70g Chilled Vegan butter
100g Gluten free plain flour*
40g Rice flour*
80g Ground almonds
1tsp Almond extract
35 ml Water
*Our preference is Doves farm flours
Preheat the oven 150°c/300°F/Gas Mark 2.
Rub the flours and fat (cut into small pieces) together with your fingertips until you have a crumb consistency as in image 1.
Add the sugar and ground almonds to the flour and fat and mix gently together.
Mix the almond extract with the water, add to the cookie mixture and gently mix with a fork until the liquid is evenly distributed. Using your hands bring the dough together. Don’t over mix, work gently for light and crumbly cookies.
Start forming the dough into a cylinder shape in the bowl.

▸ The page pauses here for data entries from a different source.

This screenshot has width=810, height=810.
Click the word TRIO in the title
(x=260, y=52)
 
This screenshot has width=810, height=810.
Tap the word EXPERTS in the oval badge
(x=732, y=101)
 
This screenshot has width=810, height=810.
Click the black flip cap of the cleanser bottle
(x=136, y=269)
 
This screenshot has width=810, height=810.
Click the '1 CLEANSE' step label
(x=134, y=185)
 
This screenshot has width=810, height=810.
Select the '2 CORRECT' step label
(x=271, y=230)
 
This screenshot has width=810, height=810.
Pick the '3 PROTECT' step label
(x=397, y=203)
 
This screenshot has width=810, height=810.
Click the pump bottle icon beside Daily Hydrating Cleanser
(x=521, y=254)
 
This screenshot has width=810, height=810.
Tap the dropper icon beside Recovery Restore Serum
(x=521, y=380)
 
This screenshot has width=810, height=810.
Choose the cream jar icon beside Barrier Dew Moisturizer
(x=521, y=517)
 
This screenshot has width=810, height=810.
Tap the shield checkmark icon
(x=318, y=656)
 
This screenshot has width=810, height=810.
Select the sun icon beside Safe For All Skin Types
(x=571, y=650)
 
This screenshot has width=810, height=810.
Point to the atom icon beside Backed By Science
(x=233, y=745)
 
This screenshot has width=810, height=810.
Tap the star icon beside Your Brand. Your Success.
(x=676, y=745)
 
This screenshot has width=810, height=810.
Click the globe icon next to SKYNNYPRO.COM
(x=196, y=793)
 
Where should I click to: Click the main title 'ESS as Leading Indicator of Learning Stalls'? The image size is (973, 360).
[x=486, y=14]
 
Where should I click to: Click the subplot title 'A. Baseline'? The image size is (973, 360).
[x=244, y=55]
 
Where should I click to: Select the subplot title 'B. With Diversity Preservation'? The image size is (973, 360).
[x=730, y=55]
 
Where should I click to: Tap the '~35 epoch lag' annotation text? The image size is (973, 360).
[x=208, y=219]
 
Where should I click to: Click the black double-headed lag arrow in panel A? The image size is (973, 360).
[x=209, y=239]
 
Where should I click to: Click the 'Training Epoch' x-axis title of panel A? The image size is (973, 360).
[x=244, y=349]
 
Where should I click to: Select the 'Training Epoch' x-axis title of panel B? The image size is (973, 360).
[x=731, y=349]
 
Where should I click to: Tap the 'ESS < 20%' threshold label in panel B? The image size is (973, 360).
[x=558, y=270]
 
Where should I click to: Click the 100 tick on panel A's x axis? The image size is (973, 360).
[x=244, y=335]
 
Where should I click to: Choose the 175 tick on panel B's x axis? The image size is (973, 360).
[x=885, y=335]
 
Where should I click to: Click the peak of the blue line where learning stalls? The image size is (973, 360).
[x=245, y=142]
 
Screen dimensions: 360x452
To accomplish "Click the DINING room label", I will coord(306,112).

Put the dough on to baking paper with a little flour and shape into a neat and even cylinder, rolling in between the paper. Cut cookies approximately 1 cm thick and pop onto a lined baking sheet and flatten out further using the back of a spoon to about half a cm in thickness.
Bake for approx. 20-25 mins.
Once out of the oven, leave the cookies on the baking tray for 5 mins before then placing on a wire rack to cool.
Dust with either caster sugar whilst still warm or with icing sugar when cool. Store in an airtight tin.